### WHAT IS REQUIRED
The records that follow must be transcribed exactly, each one in full.

### Stored records

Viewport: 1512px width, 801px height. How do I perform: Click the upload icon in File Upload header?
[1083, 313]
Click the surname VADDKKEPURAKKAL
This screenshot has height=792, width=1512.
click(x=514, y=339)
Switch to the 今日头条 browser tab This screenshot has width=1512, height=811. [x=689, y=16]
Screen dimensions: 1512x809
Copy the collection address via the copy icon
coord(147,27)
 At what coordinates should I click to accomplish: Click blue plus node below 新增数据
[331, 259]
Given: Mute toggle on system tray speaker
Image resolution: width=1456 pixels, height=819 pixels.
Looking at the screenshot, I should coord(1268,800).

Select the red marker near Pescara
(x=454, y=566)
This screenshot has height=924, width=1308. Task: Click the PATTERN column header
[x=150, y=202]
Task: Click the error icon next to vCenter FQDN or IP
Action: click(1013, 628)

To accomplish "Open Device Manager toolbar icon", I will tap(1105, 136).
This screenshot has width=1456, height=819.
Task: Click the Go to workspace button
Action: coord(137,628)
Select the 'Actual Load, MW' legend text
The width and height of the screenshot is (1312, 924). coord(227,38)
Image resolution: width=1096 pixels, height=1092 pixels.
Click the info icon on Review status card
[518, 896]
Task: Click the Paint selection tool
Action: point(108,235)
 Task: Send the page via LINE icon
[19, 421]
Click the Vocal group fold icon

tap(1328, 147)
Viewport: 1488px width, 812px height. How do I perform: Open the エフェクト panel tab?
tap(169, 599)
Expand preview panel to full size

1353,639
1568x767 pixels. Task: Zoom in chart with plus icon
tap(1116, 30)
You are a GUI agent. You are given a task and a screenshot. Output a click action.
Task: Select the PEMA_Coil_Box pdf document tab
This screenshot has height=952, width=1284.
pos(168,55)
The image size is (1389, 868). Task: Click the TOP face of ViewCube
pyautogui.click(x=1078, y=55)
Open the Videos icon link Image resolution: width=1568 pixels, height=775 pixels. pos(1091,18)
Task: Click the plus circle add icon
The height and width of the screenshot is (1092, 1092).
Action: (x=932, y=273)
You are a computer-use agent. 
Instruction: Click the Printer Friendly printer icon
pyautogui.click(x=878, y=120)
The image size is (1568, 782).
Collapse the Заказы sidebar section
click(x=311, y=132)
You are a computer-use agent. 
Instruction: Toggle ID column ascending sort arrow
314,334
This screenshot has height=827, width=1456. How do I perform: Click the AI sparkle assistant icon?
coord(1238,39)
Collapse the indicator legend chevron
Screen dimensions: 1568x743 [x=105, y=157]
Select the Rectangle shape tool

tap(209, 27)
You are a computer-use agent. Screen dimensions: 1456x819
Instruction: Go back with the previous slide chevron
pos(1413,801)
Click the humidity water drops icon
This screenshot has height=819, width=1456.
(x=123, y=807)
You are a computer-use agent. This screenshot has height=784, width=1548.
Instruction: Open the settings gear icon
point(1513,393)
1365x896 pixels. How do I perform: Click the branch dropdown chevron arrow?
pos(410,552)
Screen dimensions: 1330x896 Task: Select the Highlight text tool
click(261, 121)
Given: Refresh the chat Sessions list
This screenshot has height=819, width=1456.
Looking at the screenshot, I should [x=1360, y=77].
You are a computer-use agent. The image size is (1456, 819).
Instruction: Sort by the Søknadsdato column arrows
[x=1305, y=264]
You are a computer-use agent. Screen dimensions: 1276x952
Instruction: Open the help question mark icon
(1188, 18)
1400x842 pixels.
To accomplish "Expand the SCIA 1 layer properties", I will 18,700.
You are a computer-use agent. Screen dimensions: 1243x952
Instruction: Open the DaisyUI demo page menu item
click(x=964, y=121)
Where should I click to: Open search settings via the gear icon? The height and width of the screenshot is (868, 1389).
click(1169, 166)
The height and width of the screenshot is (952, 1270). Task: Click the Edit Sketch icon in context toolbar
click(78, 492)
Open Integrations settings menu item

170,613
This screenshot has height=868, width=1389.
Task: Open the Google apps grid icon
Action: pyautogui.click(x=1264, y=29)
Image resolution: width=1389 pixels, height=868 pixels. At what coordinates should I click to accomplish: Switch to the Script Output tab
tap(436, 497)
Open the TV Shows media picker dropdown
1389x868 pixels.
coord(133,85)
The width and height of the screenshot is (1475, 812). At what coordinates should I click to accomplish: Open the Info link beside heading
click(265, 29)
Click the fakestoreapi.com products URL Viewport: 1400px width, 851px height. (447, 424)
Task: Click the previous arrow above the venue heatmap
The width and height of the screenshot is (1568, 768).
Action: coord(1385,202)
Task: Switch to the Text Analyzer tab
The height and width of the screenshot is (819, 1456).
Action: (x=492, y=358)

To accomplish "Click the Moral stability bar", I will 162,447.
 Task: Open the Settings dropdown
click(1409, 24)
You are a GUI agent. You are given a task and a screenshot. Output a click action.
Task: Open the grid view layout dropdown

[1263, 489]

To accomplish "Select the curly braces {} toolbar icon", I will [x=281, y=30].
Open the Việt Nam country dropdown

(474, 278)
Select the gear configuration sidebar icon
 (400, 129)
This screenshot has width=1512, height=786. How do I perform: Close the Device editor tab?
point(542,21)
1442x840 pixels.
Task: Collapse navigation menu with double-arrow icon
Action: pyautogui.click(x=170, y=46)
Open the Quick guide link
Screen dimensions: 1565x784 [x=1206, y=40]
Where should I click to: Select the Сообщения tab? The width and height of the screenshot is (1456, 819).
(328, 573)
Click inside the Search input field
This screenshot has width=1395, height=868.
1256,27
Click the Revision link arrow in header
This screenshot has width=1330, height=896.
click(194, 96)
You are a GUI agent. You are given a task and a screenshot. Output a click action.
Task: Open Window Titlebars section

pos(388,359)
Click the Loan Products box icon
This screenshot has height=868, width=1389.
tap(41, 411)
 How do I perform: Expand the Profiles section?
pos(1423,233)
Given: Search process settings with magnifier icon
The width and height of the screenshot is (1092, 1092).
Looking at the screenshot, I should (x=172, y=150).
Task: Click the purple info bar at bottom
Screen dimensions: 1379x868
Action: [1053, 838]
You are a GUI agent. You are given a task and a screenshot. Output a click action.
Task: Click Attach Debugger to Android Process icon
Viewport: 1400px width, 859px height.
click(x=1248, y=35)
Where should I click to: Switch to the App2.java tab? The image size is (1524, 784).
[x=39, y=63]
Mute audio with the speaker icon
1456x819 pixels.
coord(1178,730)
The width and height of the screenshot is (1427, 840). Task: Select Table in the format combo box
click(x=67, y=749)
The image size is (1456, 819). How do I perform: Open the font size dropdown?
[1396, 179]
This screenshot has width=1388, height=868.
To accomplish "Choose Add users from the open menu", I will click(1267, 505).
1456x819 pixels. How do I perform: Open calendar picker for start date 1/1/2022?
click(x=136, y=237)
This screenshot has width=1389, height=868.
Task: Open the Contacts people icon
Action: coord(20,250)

### SOLUTION
Viewport: 1512px width, 801px height. How do I perform: Click the upload icon in File Upload header?
[1083, 313]
Click the surname VADDKKEPURAKKAL
This screenshot has height=792, width=1512.
click(x=514, y=339)
Switch to the 今日头条 browser tab This screenshot has width=1512, height=811. [x=689, y=16]
Screen dimensions: 1512x809
Copy the collection address via the copy icon
coord(147,27)
 At what coordinates should I click to accomplish: Click blue plus node below 新增数据
[331, 259]
Given: Mute toggle on system tray speaker
Image resolution: width=1456 pixels, height=819 pixels.
Looking at the screenshot, I should coord(1268,800).

Select the red marker near Pescara
(x=454, y=566)
This screenshot has height=924, width=1308. Task: Click the PATTERN column header
[x=150, y=202]
Task: Click the error icon next to vCenter FQDN or IP
Action: click(1013, 628)

To accomplish "Open Device Manager toolbar icon", I will tap(1105, 136).
This screenshot has width=1456, height=819.
Task: Click the Go to workspace button
Action: coord(137,628)
Select the 'Actual Load, MW' legend text
The width and height of the screenshot is (1312, 924). coord(227,38)
Image resolution: width=1096 pixels, height=1092 pixels.
Click the info icon on Review status card
[518, 896]
Task: Click the Paint selection tool
Action: point(108,235)
 Task: Send the page via LINE icon
[19, 421]
Click the Vocal group fold icon

tap(1328, 147)
Viewport: 1488px width, 812px height. How do I perform: Open the エフェクト panel tab?
tap(169, 599)
Expand preview panel to full size

1353,639
1568x767 pixels. Task: Zoom in chart with plus icon
tap(1116, 30)
You are a GUI agent. You are given a task and a screenshot. Output a click action.
Task: Select the PEMA_Coil_Box pdf document tab
This screenshot has height=952, width=1284.
pos(168,55)
The image size is (1389, 868). Task: Click the TOP face of ViewCube
pyautogui.click(x=1078, y=55)
Open the Videos icon link Image resolution: width=1568 pixels, height=775 pixels. pos(1091,18)
Task: Click the plus circle add icon
The height and width of the screenshot is (1092, 1092).
Action: (x=932, y=273)
You are a computer-use agent. 
Instruction: Click the Printer Friendly printer icon
pyautogui.click(x=878, y=120)
The image size is (1568, 782).
Collapse the Заказы sidebar section
click(x=311, y=132)
You are a computer-use agent. 
Instruction: Toggle ID column ascending sort arrow
314,334
This screenshot has height=827, width=1456. How do I perform: Click the AI sparkle assistant icon?
coord(1238,39)
Collapse the indicator legend chevron
Screen dimensions: 1568x743 [x=105, y=157]
Select the Rectangle shape tool

tap(209, 27)
You are a computer-use agent. Screen dimensions: 1456x819
Instruction: Go back with the previous slide chevron
pos(1413,801)
Click the humidity water drops icon
This screenshot has height=819, width=1456.
(x=123, y=807)
You are a computer-use agent. This screenshot has height=784, width=1548.
Instruction: Open the settings gear icon
point(1513,393)
1365x896 pixels. How do I perform: Click the branch dropdown chevron arrow?
pos(410,552)
Screen dimensions: 1330x896 Task: Select the Highlight text tool
click(261, 121)
Given: Refresh the chat Sessions list
This screenshot has height=819, width=1456.
Looking at the screenshot, I should [x=1360, y=77].
You are a computer-use agent. The image size is (1456, 819).
Instruction: Sort by the Søknadsdato column arrows
[x=1305, y=264]
You are a computer-use agent. Screen dimensions: 1276x952
Instruction: Open the help question mark icon
(1188, 18)
1400x842 pixels.
To accomplish "Expand the SCIA 1 layer properties", I will 18,700.
You are a computer-use agent. Screen dimensions: 1243x952
Instruction: Open the DaisyUI demo page menu item
click(x=964, y=121)
Where should I click to: Open search settings via the gear icon? The height and width of the screenshot is (868, 1389).
click(1169, 166)
The height and width of the screenshot is (952, 1270). Task: Click the Edit Sketch icon in context toolbar
click(78, 492)
Open Integrations settings menu item

170,613
This screenshot has height=868, width=1389.
Task: Open the Google apps grid icon
Action: pyautogui.click(x=1264, y=29)
Image resolution: width=1389 pixels, height=868 pixels. At what coordinates should I click to accomplish: Switch to the Script Output tab
tap(436, 497)
Open the TV Shows media picker dropdown
1389x868 pixels.
coord(133,85)
The width and height of the screenshot is (1475, 812). At what coordinates should I click to accomplish: Open the Info link beside heading
click(265, 29)
Click the fakestoreapi.com products URL Viewport: 1400px width, 851px height. (447, 424)
Task: Click the previous arrow above the venue heatmap
The width and height of the screenshot is (1568, 768).
Action: coord(1385,202)
Task: Switch to the Text Analyzer tab
The height and width of the screenshot is (819, 1456).
Action: (x=492, y=358)

To accomplish "Click the Moral stability bar", I will 162,447.
 Task: Open the Settings dropdown
click(1409, 24)
You are a GUI agent. You are given a task and a screenshot. Output a click action.
Task: Open the grid view layout dropdown

[1263, 489]

To accomplish "Select the curly braces {} toolbar icon", I will [x=281, y=30].
Open the Việt Nam country dropdown

(474, 278)
Select the gear configuration sidebar icon
 (400, 129)
This screenshot has width=1512, height=786. How do I perform: Close the Device editor tab?
point(542,21)
1442x840 pixels.
Task: Collapse navigation menu with double-arrow icon
Action: pyautogui.click(x=170, y=46)
Open the Quick guide link
Screen dimensions: 1565x784 [x=1206, y=40]
Where should I click to: Select the Сообщения tab? The width and height of the screenshot is (1456, 819).
(328, 573)
Click inside the Search input field
This screenshot has width=1395, height=868.
1256,27
Click the Revision link arrow in header
This screenshot has width=1330, height=896.
click(194, 96)
You are a GUI agent. You are given a task and a screenshot. Output a click action.
Task: Open Window Titlebars section

pos(388,359)
Click the Loan Products box icon
This screenshot has height=868, width=1389.
tap(41, 411)
 How do I perform: Expand the Profiles section?
pos(1423,233)
Given: Search process settings with magnifier icon
The width and height of the screenshot is (1092, 1092).
Looking at the screenshot, I should (x=172, y=150).
Task: Click the purple info bar at bottom
Screen dimensions: 1379x868
Action: [1053, 838]
You are a GUI agent. You are given a task and a screenshot. Output a click action.
Task: Click Attach Debugger to Android Process icon
Viewport: 1400px width, 859px height.
click(x=1248, y=35)
Where should I click to: Switch to the App2.java tab? The image size is (1524, 784).
[x=39, y=63]
Mute audio with the speaker icon
1456x819 pixels.
coord(1178,730)
The width and height of the screenshot is (1427, 840). Task: Select Table in the format combo box
click(x=67, y=749)
The image size is (1456, 819). How do I perform: Open the font size dropdown?
[1396, 179]
This screenshot has width=1388, height=868.
To accomplish "Choose Add users from the open menu", I will click(1267, 505).
1456x819 pixels. How do I perform: Open calendar picker for start date 1/1/2022?
click(x=136, y=237)
This screenshot has width=1389, height=868.
Task: Open the Contacts people icon
Action: coord(20,250)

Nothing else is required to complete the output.